## Elements of Crinds and Tegums

Higher-dimensional geometry (previously "Polyshapes").

### Elements of Crinds and Tegums

So you may have seen a flurry of activity from me on the wiki, adding counts and descriptions of elements to all the 4D and 5D tapertopes.

I quickly realised I'd need a convention for naming these, as there are many different ways to curve n-surfaces.

I think I have a way of enumerating and naming the curved elements of tapertopes now, which I'll elaborate on later, but suffice to say a side effect of this is to create a set of not only all tapertopes and their curved elements, but all toratopes too, since all toratopes are elements of higher dimensional tapertopes (I think). So I figured, why stop there - I've been looking for a way to reunite the tapertopes, toratopes and bracketopes ever since they were first split up.

This brought me to the question of curved elements of bracketopes - specifically those of crinds and tegums since those are the ones we don't yet have.

The standard 3D crind, or circle{square,line}, has four curved faces which I call lunes. circle{triangle,line} has 3 lunes, and in general circle{n-gon,line} has n lunes. I'd like to refer to all these lunes as the same object, regardless of how many sides the crind has, much like how the iscosceles triangles of n-spindles are all called triangles even though they have different angles.

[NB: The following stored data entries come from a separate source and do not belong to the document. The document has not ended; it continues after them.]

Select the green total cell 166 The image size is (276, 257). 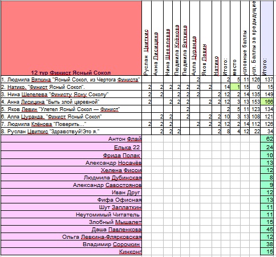267,102
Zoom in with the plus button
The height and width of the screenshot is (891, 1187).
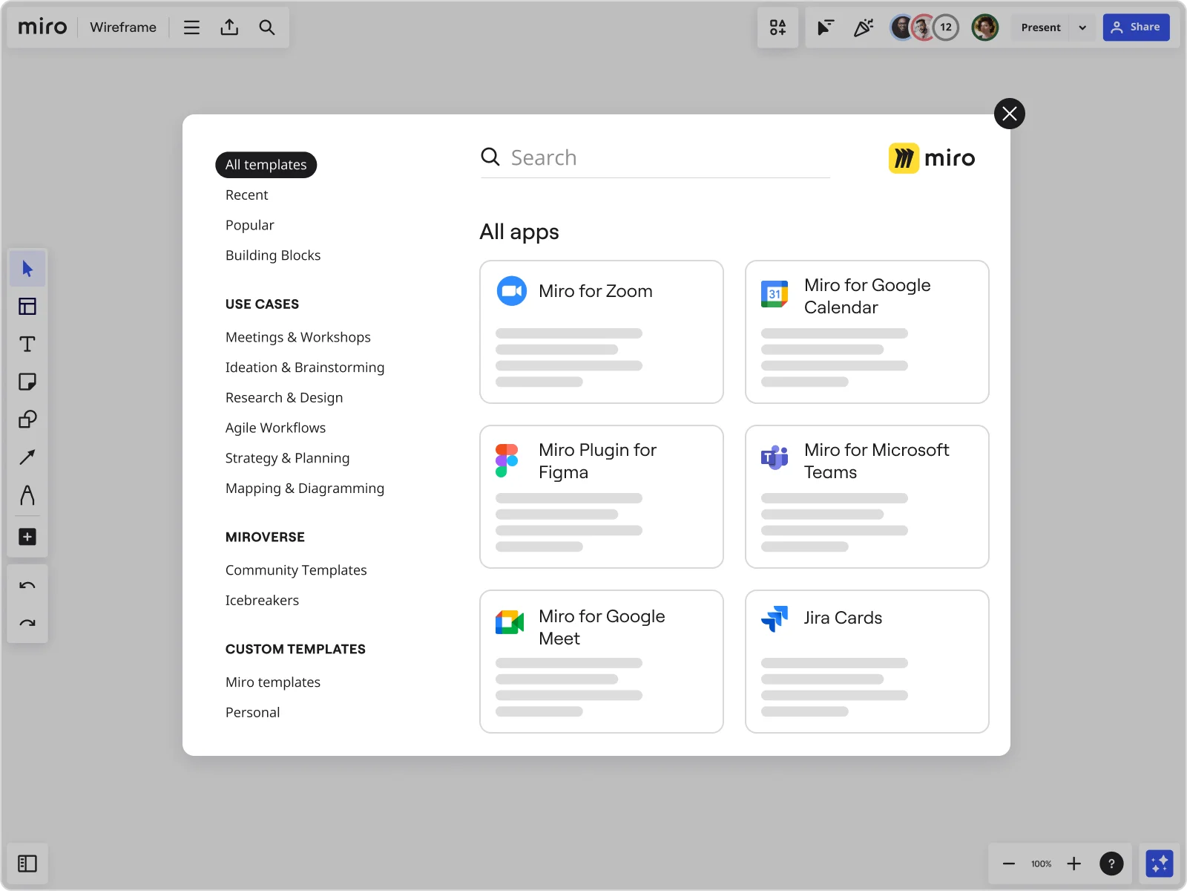(1073, 864)
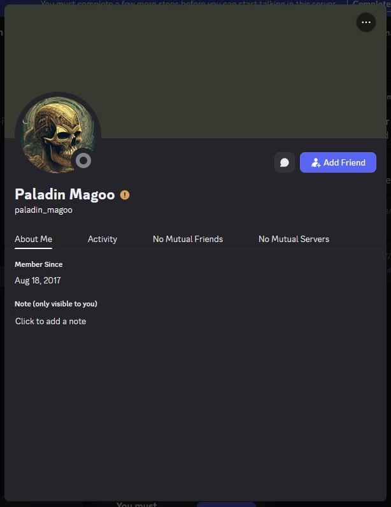Open the No Mutual Servers tab
The image size is (391, 507).
coord(294,239)
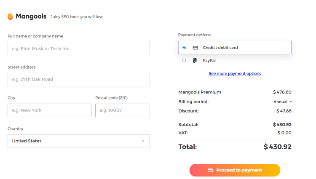Image resolution: width=316 pixels, height=179 pixels.
Task: Click the credit card icon in payment options
Action: (x=195, y=48)
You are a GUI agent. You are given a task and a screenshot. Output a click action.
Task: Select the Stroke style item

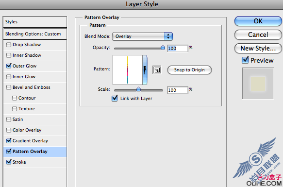pyautogui.click(x=35, y=162)
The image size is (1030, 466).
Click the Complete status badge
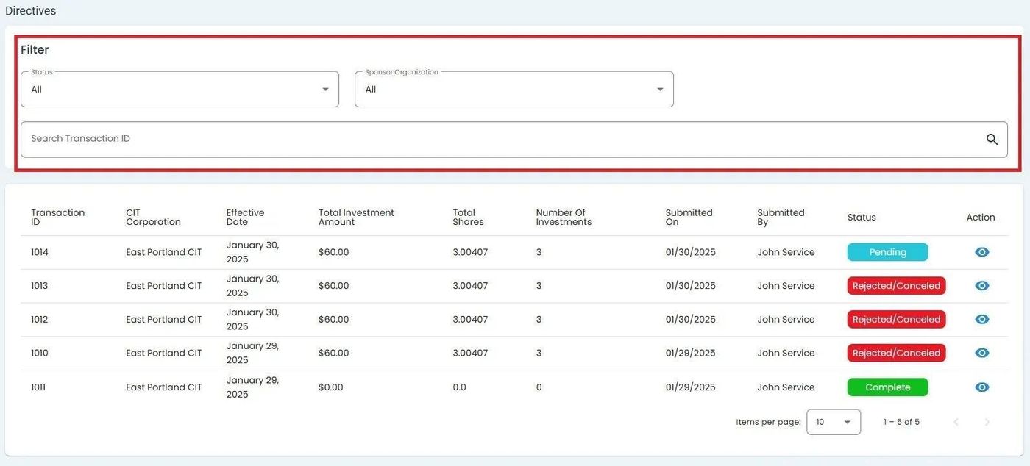(887, 387)
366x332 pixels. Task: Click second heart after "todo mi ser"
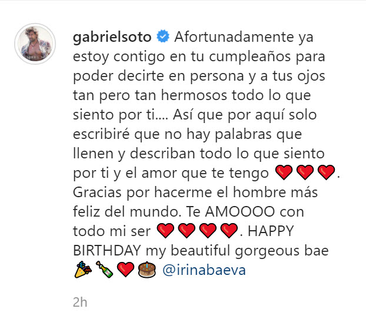[187, 231]
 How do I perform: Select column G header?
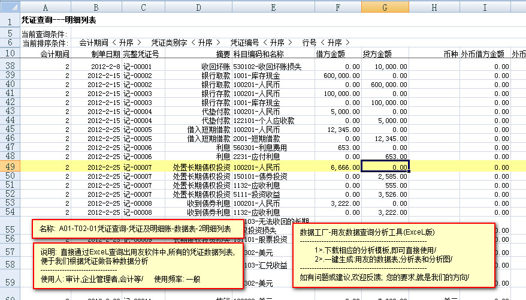tap(385, 6)
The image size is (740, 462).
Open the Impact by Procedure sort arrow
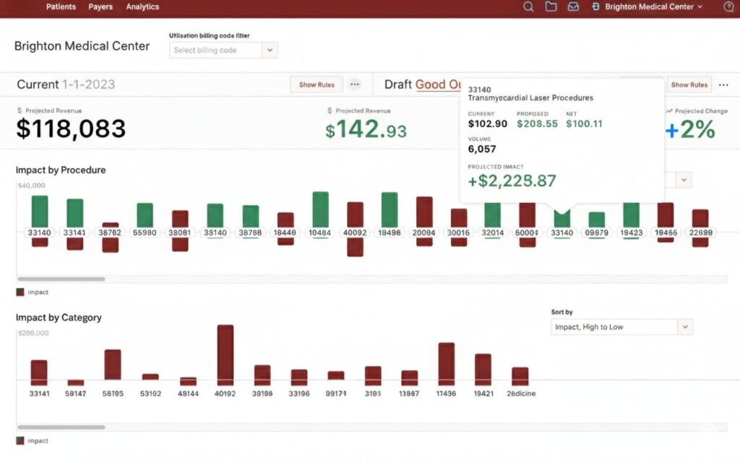click(684, 180)
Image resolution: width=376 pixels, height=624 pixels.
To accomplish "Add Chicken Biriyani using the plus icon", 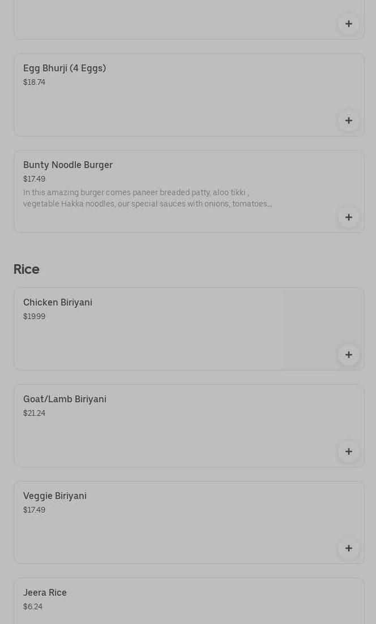I will coord(348,355).
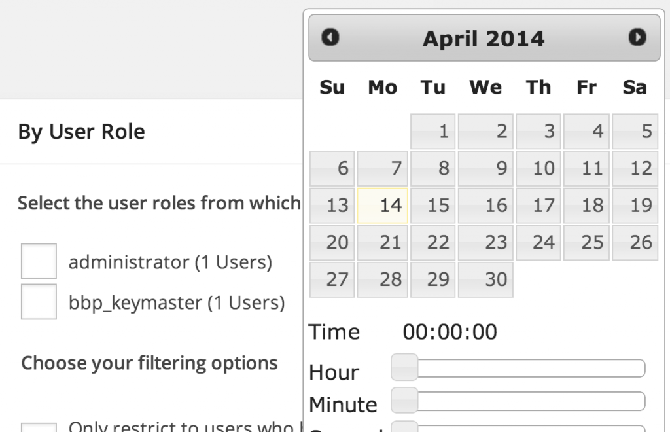Select April 5 on the calendar
Viewport: 670px width, 432px height.
634,131
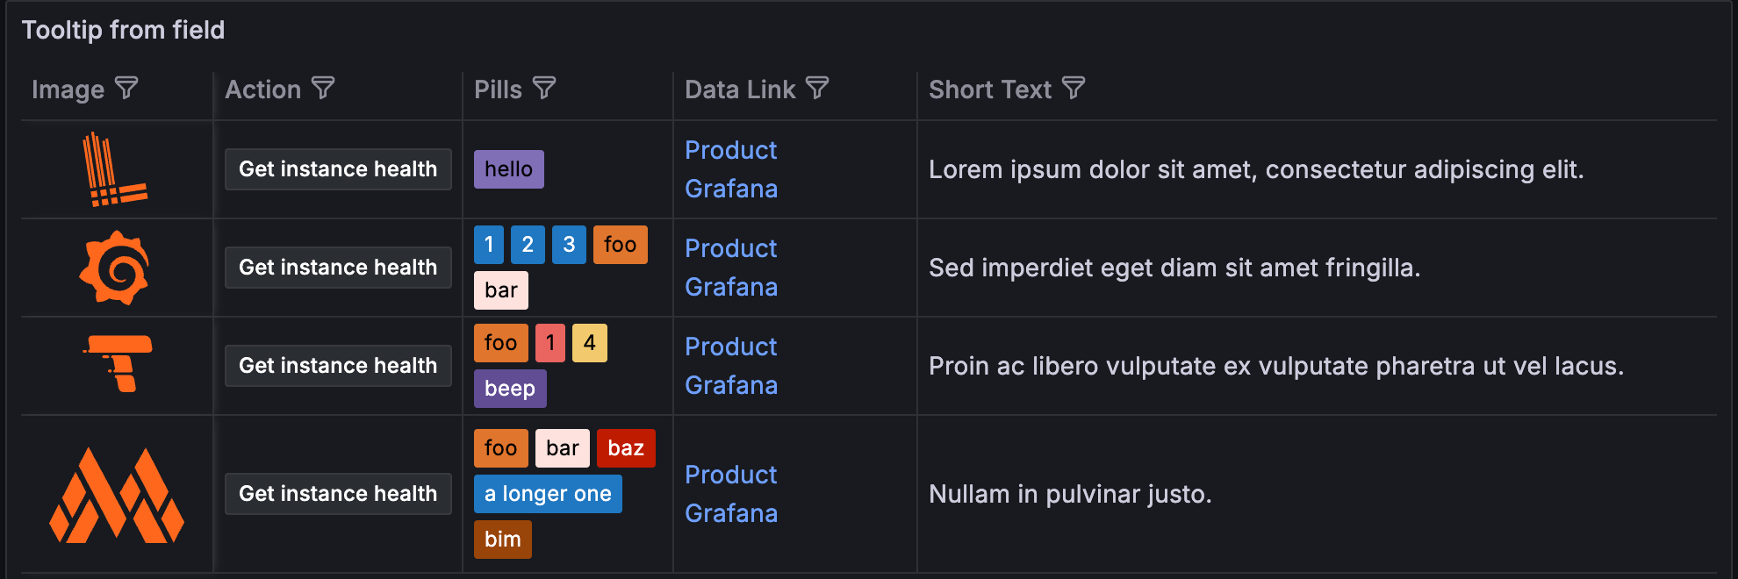1738x579 pixels.
Task: Click the Grafana swirl logo image
Action: (114, 268)
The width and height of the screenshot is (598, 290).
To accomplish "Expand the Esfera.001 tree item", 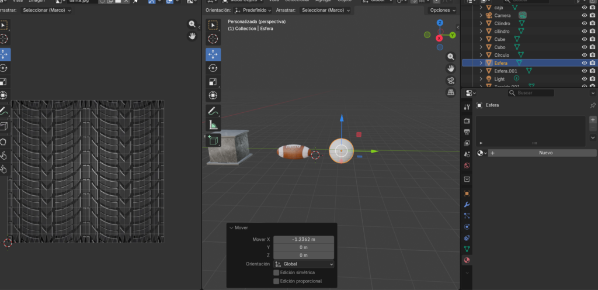I will 481,71.
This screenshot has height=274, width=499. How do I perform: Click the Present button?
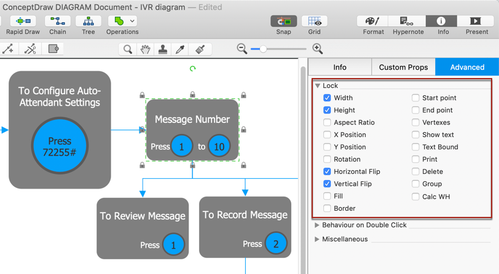[476, 22]
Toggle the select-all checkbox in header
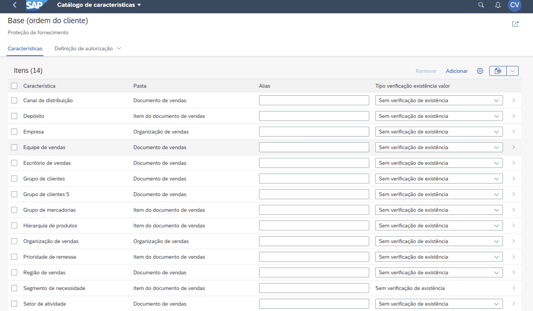 coord(14,86)
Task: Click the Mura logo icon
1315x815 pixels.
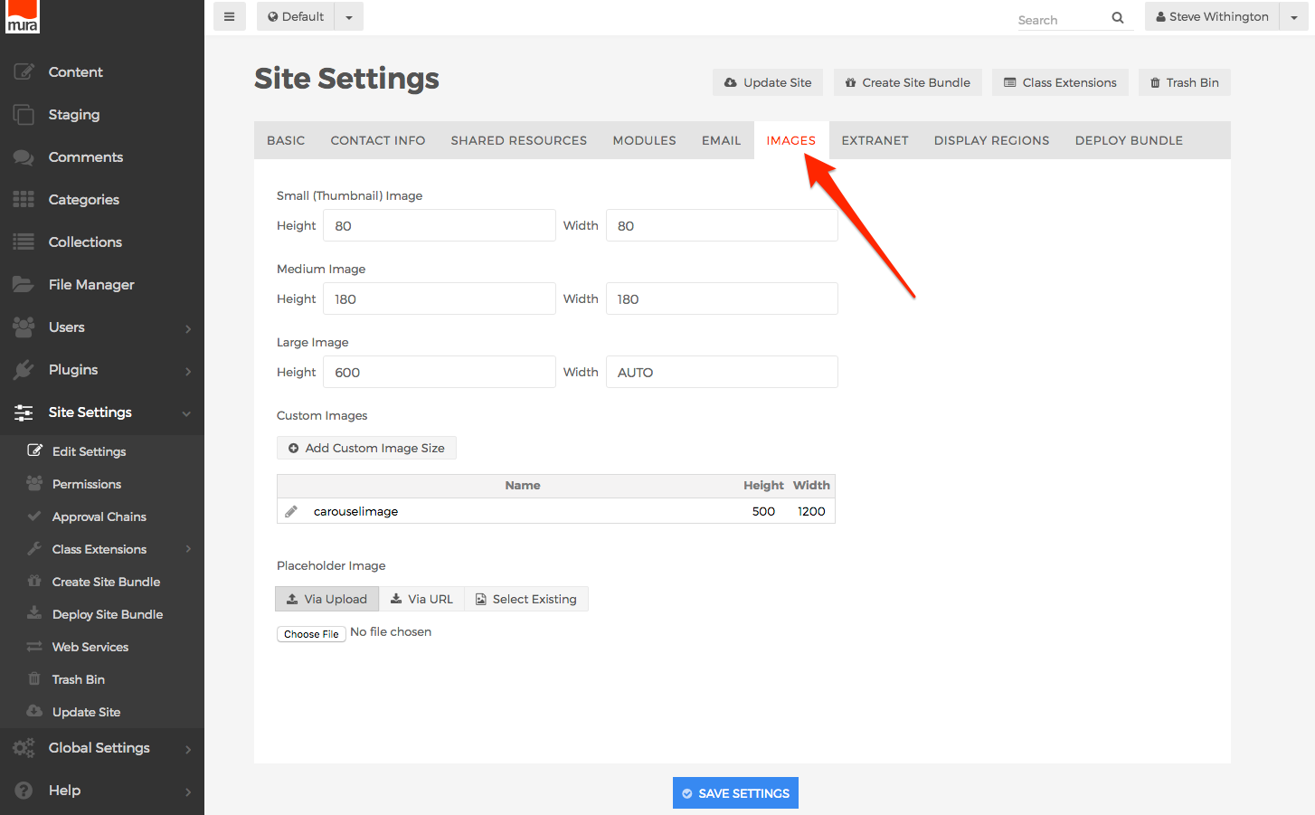Action: 22,16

With that in mind, my question is - how does one identify different types of lune in higher-dimensional crinds? And do unique elements exist in higher-dimensional tegums? The 3D bicone, for example, only repeats curved surfaces already known - specifically, it has two curved cone-surfaces, whereas the cone only has one, but they are the same object. Does this continue into higher dimensions, or are there higher-dimensional tegums with objects not seen in their cone/pyramid equivalents?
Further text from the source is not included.